WAL segments removed from primary despite the fact that logical replication slot needs it.

Поиск
Список
Период
Сортировка
От hubert depesz lubaczewski
Тема WAL segments removed from primary despite the fact that logical replication slot needs it.
Дата
Msg-id Yz2hivgyjS1RfMKs@depesz.com
обсуждение исходный текст
Ответы Re: WAL segments removed from primary despite the fact that logical replication slot needs it.
Список pgsql-bugs
Hi,
We are still in process of preparing upgrades from Ubuntu Bionic with Pg
12 to Focal with Pg 14.

And today (well, yesterday) we hit something that looks like a bug.

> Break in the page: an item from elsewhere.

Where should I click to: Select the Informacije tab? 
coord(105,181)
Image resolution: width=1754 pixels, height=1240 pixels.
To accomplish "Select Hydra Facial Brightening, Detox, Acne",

Jumping to problem - wal files needed by logical replication were
removed from primary, despite slot being there.

Now, a bit more details.

Our replication is setup using following method:

1. We create all tables and primary keys on pg14
2. replication slot is created, with no tables
3. we add some tables to replication slot, and wait for all tables to
   switch state to "ready"
4. rinse and repeat until all tables are in replication set
5. once all is ready, we add rest of schema (indexes, constraints,
   functions, fkeys, and so on).

This works. Worked?

Yesterday we saw something that broke the replication.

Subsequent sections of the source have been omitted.